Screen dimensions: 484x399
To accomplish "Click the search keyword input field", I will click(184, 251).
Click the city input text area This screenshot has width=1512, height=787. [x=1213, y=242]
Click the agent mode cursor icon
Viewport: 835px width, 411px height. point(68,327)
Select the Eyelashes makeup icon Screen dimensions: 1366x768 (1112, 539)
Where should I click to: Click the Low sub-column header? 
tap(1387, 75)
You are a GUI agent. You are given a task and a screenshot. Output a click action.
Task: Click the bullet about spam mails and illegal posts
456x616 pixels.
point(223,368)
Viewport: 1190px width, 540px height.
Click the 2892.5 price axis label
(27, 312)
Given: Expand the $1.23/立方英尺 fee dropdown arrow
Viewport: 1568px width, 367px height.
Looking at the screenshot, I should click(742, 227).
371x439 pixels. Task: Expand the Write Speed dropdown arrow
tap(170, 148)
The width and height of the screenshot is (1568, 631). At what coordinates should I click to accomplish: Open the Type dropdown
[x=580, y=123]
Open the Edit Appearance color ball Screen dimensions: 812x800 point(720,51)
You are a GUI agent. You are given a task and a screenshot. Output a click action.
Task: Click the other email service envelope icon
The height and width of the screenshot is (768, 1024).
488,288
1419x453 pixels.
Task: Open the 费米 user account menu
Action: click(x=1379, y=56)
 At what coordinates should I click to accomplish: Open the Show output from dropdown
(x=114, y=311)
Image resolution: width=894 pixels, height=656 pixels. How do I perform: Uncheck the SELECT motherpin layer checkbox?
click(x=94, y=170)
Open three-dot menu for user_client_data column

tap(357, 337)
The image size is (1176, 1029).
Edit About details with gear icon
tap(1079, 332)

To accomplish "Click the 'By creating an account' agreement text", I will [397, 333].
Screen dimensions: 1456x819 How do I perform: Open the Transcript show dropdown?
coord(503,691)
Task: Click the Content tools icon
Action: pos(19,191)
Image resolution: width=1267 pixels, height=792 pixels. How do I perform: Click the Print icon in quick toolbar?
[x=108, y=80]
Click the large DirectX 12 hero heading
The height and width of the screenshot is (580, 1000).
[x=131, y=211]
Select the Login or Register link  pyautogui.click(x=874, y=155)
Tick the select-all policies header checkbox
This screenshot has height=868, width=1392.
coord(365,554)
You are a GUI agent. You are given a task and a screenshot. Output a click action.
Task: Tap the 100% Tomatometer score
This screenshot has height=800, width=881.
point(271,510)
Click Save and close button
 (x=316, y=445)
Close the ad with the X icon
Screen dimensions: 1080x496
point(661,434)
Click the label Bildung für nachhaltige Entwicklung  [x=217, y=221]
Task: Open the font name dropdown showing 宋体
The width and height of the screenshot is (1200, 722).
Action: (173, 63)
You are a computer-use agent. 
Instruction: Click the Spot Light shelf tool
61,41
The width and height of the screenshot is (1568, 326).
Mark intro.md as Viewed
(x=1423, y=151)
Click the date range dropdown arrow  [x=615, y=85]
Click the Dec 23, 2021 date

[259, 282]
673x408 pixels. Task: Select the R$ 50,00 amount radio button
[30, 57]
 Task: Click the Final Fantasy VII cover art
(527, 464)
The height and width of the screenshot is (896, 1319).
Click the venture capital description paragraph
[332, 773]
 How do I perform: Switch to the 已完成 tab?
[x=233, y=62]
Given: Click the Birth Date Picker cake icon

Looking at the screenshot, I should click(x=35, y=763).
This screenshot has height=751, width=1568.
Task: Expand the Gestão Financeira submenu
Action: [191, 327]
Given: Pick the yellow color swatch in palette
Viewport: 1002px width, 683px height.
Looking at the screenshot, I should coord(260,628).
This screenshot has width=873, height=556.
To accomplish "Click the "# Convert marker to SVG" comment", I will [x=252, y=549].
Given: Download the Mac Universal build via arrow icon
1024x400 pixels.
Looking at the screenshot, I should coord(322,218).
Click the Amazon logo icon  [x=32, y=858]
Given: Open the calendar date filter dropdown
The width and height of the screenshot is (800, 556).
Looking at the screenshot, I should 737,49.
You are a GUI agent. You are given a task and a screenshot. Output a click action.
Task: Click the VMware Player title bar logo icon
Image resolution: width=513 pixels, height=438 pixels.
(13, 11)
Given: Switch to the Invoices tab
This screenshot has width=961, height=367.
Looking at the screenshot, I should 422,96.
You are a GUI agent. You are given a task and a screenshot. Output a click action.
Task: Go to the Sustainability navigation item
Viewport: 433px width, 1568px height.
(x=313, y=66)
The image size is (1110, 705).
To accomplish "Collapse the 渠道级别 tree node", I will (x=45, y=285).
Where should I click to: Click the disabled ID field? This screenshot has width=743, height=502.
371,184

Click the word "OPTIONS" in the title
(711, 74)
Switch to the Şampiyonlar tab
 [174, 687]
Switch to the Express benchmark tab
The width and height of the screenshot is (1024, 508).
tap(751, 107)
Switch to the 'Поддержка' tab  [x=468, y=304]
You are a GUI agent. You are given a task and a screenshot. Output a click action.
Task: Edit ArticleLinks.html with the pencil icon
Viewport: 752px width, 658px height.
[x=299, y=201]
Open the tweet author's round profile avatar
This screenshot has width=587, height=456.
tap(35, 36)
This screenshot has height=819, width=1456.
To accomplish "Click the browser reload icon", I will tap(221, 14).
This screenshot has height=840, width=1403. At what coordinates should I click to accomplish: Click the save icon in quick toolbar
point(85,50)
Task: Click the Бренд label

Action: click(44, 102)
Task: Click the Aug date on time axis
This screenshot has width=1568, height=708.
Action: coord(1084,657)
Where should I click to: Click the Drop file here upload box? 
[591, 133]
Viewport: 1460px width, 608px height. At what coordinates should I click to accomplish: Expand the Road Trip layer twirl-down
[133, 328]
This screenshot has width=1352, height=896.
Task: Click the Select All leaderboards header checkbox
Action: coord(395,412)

──────────

Express the stretch from the start of the rows through the line containing "Viewport: 835px width, 411px" as a two-column CSV with the headers instruction and click_target. Give one line for each row, holding its text and its answer, each in a single quoted field with any line breaks replaced by spaces.

● COMPLETED TASK
instruction,click_target
"Screen dimensions: 484x399 To accomplish ""Click the search keyword input field"",","I will click(184, 251)."
"Click the city input text area This screenshot has width=1512, height=787.","[x=1213, y=242]"
"Click the agent mode cursor icon","Viewport: 835px width, 411px height. point(68,327)"